By the time the military holds elections on March 24, Thailand will have spent 1,767 days under military rule. During that time, dissent has been suppressed, freedom of expression has eroded, the press has been attacked publicly and privately by the government and the population will not have had a single say in matters of governance.
And yet a constant mantra that the military has chanted throughout that time has been the almost paternalistic “trust me.”
“Trust me, I am replacing the democratically-elected government for the good of the people.”
“Trust me, we need to lessen criticism of the junta for unity’s sake.”
“Trust me, this constitution is necessary to have elections.”
“Trust me, we will hold an election within a year.”
But at each turn, even though the public has largely taken the junta’s promises and requests in good faith, the junta has done its utmost to rig proceedings.
In the first year alone, the junta promised and pushed back election dates at least three times, all the while maintaining that they were adhering to some nebulous roadmap that may or may not have existed. It was a theme that would be repeated throughout their rule.

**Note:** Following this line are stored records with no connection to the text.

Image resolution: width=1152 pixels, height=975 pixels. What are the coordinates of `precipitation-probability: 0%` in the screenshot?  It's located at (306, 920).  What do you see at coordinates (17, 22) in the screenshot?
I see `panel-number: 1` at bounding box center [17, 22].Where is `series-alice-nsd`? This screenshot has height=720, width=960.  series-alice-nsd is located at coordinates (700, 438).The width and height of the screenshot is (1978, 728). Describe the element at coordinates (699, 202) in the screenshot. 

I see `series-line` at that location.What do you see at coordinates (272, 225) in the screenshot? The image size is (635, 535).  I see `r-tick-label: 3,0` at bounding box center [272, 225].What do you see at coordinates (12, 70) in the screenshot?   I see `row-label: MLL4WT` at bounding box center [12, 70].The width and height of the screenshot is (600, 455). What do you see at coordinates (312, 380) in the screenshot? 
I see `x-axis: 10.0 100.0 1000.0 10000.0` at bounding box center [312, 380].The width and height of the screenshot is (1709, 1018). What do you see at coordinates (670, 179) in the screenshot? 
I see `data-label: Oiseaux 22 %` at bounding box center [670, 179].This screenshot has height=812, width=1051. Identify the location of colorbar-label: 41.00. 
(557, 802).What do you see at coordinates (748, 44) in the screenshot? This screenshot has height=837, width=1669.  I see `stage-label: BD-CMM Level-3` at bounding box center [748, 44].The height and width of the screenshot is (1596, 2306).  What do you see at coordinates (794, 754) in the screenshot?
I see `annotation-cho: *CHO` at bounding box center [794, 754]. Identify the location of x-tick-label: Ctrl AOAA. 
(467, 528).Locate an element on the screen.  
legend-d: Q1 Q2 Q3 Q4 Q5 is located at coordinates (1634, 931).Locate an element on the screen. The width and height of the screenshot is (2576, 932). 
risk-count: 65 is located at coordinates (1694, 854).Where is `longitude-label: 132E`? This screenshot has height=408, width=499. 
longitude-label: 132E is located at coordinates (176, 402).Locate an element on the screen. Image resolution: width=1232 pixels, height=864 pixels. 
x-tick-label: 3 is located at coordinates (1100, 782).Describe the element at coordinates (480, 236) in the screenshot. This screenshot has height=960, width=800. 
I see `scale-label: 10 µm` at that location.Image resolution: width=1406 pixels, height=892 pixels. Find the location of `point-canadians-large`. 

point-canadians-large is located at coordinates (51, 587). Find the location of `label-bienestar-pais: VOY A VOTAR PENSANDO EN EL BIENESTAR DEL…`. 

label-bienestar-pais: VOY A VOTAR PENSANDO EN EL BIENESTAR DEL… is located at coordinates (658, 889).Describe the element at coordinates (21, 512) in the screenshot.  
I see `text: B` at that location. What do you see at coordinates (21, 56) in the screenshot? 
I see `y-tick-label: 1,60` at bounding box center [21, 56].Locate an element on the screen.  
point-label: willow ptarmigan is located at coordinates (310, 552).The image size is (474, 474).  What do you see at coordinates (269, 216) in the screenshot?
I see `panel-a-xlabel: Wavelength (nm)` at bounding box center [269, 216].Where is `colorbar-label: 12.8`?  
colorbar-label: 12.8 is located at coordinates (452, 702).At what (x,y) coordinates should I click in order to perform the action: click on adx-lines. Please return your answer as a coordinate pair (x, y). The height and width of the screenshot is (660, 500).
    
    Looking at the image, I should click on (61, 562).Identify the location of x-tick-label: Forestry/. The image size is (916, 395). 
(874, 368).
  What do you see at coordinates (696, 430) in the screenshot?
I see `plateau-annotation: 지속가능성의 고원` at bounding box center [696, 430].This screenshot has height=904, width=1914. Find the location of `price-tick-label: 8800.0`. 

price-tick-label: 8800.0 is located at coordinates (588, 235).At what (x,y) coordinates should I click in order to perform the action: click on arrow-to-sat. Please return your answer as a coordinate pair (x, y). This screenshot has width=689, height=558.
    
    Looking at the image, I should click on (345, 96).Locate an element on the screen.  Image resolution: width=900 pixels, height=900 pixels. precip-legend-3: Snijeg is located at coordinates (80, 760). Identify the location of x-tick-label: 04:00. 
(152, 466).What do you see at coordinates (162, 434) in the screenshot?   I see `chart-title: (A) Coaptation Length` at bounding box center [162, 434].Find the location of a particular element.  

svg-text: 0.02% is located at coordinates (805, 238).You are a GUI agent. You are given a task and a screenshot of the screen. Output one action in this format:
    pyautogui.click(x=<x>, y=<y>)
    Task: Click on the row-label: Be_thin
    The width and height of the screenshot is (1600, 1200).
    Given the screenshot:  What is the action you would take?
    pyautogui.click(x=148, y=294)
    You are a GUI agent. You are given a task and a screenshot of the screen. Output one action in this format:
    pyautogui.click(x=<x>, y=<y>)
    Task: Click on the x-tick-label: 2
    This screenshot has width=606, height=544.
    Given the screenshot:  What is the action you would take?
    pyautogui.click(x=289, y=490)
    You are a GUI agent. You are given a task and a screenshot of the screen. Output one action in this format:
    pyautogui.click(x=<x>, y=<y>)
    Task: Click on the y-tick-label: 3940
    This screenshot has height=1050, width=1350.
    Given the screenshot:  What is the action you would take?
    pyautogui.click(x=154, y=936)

They also rushed through a constitution, which went to referendum, that enshrines military rule including the appointment of the senate by the junta. While the constitution did go to referendum, the military only permitted debate over the clauses within the charter on officially sanctioned panels and shows. Criticism was met with suppression orders, dissent and protests were met with arrest.
The attempts to rig the legislature came to fruition in the last week when Deputy Prime Minister Prawit Wongsuwan was given free rein to pick all 250 members of the senate – the same body that will combine with the lower house to elect a prime minister after elections.
The military has enacted a 20-year action plan that all governments (even the opposition) must follow. According to Prime Minister Prayuth Chan-ocha, ““Whoever becomes the PM must chair the National Strategy Committee and follow it.”
Prayuth implied that the 20 year plan was irreversible and that if the ruling party wanted the country to prosper they would have to follow the guide comprehensively. One wonders if there is a tacit threat of another coup, should any party attempt to amend the charter or deviate from the action plan.
Of course, the likelihood that another party would take control of the government after election grows less by the day. In a thriving democracy, various organs of the state are expected to act independently to ensure the rule of law. Under the military government, the independence of each institution has been undermined and its credibility eroded.
The courts and anti-corruption commission has vociferously and vigorously gone after the former government finding Prime Minister Yingluck Shinawatra guilty of malfeasance. Yet the courts remained silent when it came to the matter of national parks, luxury watches and major acquisition deals that have taken the national headlines.
The Constitutional Court is also on the verge of banning one Shinawatra-backed party for running Princess Ubolratana as a candidate. The court may also disqualify several candidates of the Future Forward Party. Their crime? Criticizing the military.
All these possibilities and the way the election seems to be rigged paints a pretty murky picture of the Thailand to come after elections. What is clear is that the time to give the junta the benefit of the doubt and our trust is over. 1,767 days is too long.